Environment variable: QUARKUS_LANGCHAIN4J_ORACLE_METADATA_INDEXES_I__KEYS_I__ORDER

string

ASC

How It Works

The Oracle extension maps each ingested document to a row in an Oracle table. Each row contains:

  • The original text content

  • Optional metadata, stored as JSON

  • The vector embedding, stored in a native VECTOR(*, FLOAT32) column

During retrieval, a similarity search is performed using the native VECTOR_DISTANCE function, optionally accelerated by the IVF index and filtered by metadata when a filter is provided.

The extension manages schema and index creation automatically according to the configured create-option values.

Named Stores

You can configure multiple named Oracle stores, each backed by a different datasource. This is useful when your application needs to manage embeddings for different domains or tenants in separate databases.

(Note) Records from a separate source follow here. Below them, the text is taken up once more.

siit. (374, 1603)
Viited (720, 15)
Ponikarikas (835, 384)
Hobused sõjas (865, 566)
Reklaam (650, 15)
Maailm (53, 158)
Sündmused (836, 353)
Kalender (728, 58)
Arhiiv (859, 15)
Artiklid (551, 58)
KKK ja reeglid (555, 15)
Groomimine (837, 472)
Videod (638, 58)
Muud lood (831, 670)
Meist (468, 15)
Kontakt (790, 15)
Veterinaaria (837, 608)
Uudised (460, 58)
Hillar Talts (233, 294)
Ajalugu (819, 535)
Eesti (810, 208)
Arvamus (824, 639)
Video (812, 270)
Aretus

To configure a named store, set its datasource and enable it at build time:

quarkus.langchain4j.oracle.products.datasource=products-ds
quarkus.langchain4j.oracle.products.table=product_embeddings

To inject a named store, use the @EmbeddingStoreName qualifier:

@Inject
@EmbeddingStoreName("products")
EmbeddingStore<TextSegment> productsStore;

The default store and named stores can coexist. If you only need named stores, disable the default store:

quarkus.langchain4j.oracle.default-store-enabled=false

Summary

To use Oracle Database as a document store with Quarkus LangChain4j:

  • Use an Oracle Database 23ai instance, which provides AI Vector Search.

  • Add the extension dependency.

  • Configure a datasource.

  • Optionally tune the embedding table, vector index, and metadata indexes.

  • Use QuarkusOracleEmbeddingStore (or inject EmbeddingStore<TextSegment>) to ingest and retrieve embedded documents.